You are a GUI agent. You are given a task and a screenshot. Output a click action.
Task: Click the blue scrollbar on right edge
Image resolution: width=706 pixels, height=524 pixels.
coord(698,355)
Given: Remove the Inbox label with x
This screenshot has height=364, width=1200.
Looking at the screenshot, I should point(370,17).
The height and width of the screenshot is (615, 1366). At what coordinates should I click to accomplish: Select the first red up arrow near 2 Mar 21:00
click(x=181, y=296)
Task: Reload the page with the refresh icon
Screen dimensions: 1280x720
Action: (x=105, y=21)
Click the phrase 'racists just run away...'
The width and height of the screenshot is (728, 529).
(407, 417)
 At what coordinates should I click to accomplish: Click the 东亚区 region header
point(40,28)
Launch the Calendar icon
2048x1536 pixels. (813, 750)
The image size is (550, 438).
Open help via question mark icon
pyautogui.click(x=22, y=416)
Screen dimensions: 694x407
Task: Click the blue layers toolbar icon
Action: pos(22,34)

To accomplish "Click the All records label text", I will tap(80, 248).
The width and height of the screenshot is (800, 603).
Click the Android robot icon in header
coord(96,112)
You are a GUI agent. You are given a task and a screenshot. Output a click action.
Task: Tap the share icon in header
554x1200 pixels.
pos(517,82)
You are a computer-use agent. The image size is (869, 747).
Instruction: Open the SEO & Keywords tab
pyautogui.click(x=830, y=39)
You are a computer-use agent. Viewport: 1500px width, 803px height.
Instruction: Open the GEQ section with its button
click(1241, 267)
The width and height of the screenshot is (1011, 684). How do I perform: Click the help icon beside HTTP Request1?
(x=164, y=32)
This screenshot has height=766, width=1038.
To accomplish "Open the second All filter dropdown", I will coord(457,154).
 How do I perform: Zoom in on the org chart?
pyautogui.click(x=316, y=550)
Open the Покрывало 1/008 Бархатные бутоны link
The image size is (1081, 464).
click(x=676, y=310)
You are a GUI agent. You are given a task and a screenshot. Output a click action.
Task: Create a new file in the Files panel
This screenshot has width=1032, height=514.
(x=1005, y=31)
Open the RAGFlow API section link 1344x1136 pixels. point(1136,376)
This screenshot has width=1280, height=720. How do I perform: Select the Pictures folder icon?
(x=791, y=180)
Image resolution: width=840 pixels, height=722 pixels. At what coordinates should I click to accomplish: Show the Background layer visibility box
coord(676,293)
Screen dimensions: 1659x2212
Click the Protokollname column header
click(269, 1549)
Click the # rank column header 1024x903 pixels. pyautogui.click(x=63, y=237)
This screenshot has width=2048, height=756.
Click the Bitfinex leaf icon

• • • • • • •

#### The request:
Take the lines from the start of the records through the line that contains "coord(698,355)", and write them out again with "scrollbar" changed to "slider" and nothing else altered.

#### Written answer:
You are a GUI agent. You are given a task and a screenshot. Output a click action.
Task: Click the blue slider on right edge
Image resolution: width=706 pixels, height=524 pixels.
coord(698,355)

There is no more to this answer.